The problem says
Let $X$ be a countably compact $T 2$ -space satisfying the first axiom of countability. Show that a sequence in $X$ converges $⇔$ it has a single cluster point.
If x is the accumulation point. Can I make my succession of smaller and smaller neighborhoods of x?
Let $(x_n)_n$ be a sequence in $X$.
If $x_n\to x$, then $x$ is a cluster point of $(x_n)$. To see that this is the only one, suppose $y$ is another cluster point of $(x_n)$ and fix a countable base $\{U_n \mid n\in\mathbb{N}\}$ of neighborhoods of $y$ such that $U_{n+1}\subseteq U_n$ for each $n$. Choose $n_1$ such that $x_{n_1}\in U_1$, and having found $n_1<\cdots<n_k$, choose $n_{k+1}>n_k$ such that $x_{n_{k+1}}\in U_{k+1}$. This defines a subsequence $(x_{n_k})_k$ of $(x_n)$ such that $x_{n_k}\to y$. Then we also have $x_{n_k}\to x$, so the fact that $X$ is Hausdorff implies that $y=x$. Therefore $(x_n)$ has only one cluster point.

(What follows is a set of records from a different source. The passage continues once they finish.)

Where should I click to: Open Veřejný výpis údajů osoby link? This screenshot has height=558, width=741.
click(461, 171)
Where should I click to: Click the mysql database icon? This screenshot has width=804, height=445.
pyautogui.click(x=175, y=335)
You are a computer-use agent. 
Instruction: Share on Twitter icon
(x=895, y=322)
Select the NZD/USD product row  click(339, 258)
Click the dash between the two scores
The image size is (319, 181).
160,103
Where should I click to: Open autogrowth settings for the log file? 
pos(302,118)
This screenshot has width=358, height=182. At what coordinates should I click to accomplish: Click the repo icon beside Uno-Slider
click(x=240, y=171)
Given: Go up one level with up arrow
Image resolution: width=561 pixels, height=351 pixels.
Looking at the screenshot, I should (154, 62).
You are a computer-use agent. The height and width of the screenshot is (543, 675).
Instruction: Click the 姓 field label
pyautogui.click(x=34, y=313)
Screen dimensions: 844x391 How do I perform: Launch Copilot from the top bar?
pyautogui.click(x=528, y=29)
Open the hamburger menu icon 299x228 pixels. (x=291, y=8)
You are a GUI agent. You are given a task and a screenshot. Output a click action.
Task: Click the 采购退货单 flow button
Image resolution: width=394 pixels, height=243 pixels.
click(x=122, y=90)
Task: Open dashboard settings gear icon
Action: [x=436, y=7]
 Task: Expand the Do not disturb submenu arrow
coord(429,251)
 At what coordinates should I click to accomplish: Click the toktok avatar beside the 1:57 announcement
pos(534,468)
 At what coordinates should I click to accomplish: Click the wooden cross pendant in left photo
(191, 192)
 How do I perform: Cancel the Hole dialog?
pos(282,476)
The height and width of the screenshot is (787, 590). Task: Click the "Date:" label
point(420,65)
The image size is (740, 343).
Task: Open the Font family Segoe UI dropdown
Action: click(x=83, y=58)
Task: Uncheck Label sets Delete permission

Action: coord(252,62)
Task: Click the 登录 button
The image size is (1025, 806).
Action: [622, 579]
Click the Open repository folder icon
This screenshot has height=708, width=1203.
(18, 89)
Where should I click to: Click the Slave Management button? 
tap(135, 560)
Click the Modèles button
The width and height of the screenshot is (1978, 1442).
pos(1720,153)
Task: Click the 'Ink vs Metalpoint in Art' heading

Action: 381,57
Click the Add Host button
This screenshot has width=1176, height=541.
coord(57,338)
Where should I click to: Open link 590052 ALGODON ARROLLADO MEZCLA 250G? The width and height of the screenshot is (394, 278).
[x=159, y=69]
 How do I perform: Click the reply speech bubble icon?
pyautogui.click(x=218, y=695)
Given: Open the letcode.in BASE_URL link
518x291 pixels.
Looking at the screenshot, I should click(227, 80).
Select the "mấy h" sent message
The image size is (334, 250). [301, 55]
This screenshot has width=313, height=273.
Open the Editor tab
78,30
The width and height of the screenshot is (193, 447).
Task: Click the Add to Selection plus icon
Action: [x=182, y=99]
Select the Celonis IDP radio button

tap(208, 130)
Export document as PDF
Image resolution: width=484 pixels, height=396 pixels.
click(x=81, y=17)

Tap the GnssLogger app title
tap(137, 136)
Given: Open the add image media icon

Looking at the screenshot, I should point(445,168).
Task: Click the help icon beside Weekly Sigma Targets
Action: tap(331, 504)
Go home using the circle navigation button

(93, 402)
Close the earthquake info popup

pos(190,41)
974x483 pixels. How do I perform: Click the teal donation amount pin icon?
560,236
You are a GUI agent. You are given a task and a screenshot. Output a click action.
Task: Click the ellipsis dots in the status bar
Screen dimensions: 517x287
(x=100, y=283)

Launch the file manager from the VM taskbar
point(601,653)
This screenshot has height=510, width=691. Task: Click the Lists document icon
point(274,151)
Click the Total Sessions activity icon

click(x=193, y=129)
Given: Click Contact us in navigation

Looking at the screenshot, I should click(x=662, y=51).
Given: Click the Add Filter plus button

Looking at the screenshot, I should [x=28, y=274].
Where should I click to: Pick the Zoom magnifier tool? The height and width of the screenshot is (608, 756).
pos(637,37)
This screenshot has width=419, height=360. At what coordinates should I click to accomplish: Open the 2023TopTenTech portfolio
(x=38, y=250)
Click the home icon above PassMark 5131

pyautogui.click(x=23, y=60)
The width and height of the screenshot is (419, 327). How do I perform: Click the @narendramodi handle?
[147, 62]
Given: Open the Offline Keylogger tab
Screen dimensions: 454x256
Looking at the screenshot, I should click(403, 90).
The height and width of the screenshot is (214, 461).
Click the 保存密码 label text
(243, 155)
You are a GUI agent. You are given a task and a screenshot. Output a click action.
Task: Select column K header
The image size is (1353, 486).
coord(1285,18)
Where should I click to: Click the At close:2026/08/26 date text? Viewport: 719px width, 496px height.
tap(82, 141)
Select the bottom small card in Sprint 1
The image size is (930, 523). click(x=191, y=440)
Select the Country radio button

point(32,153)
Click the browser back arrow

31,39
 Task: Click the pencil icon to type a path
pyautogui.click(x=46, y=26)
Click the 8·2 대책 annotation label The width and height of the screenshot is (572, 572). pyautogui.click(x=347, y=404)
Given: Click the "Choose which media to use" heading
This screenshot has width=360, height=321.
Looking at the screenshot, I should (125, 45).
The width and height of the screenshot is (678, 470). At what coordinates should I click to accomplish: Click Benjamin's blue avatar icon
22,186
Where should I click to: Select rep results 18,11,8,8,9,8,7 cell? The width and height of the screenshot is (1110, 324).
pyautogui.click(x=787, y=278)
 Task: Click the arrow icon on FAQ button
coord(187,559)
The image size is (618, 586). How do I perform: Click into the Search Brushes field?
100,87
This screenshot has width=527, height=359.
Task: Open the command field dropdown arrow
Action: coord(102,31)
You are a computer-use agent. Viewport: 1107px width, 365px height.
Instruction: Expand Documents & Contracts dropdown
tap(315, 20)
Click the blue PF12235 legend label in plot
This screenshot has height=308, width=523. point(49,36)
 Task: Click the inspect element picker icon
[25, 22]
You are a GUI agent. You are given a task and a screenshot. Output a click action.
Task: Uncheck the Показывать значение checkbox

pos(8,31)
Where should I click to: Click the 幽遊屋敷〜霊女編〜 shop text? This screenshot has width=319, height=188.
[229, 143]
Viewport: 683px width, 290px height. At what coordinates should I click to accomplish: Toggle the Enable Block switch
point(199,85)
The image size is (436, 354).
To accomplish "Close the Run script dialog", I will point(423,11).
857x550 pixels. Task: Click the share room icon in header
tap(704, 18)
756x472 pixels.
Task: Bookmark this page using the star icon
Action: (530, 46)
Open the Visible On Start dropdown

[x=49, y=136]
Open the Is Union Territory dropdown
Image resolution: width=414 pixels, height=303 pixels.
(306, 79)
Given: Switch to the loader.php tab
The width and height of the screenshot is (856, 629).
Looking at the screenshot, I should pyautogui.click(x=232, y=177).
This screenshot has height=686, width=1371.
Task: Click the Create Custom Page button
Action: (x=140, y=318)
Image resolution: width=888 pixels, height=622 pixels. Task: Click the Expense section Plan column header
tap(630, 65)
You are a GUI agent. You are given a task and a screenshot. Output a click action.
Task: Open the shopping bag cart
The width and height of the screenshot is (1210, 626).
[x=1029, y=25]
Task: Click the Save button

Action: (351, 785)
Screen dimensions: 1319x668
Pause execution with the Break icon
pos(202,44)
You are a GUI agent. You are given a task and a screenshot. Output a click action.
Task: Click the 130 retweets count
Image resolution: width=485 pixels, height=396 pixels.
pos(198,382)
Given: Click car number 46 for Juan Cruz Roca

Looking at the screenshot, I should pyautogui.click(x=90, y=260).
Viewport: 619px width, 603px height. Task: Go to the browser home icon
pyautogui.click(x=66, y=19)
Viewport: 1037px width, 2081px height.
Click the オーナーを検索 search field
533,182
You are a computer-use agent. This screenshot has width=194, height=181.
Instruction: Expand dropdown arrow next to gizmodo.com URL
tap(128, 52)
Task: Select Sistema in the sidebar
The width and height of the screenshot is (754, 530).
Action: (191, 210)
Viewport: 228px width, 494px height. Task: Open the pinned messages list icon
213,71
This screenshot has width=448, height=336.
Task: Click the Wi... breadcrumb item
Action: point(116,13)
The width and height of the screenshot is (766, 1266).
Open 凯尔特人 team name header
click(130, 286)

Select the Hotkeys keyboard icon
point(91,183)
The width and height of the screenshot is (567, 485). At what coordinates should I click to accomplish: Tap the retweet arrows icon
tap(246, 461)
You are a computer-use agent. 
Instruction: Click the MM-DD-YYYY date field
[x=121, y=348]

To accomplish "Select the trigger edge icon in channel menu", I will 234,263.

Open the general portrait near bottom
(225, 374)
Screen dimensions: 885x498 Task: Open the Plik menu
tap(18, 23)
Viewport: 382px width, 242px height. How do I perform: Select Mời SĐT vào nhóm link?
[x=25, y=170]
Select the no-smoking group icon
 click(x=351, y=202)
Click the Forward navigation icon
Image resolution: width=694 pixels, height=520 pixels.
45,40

Conversely suppose that $x$ is the only cluster point of $(x_n)_n$ and assume by contradiction that $x_n\not\to x$. Then there is neighborhood $U$ of $x$ such that $\mathbb{N}_1:=\{n\in\mathbb{N} \mid x_n\not\in U\}$ is an infinite set. Consider the subsequence $(x_n)_{n\in\mathbb{N}_1}$ of $(x_n)_{n\in\mathbb{N}}$. Since $X$ is countably compact, this subsequence must have a cluster point $y$. Hence $y$ is a cluster point of the original sequence. As $x$ is not a cluster point of $(x_n)_{n\in\mathbb{N}_1}$, we have $x\ne y$. This contradicts the assumption that there is only one cluster point. We conclude $x_n\to x$.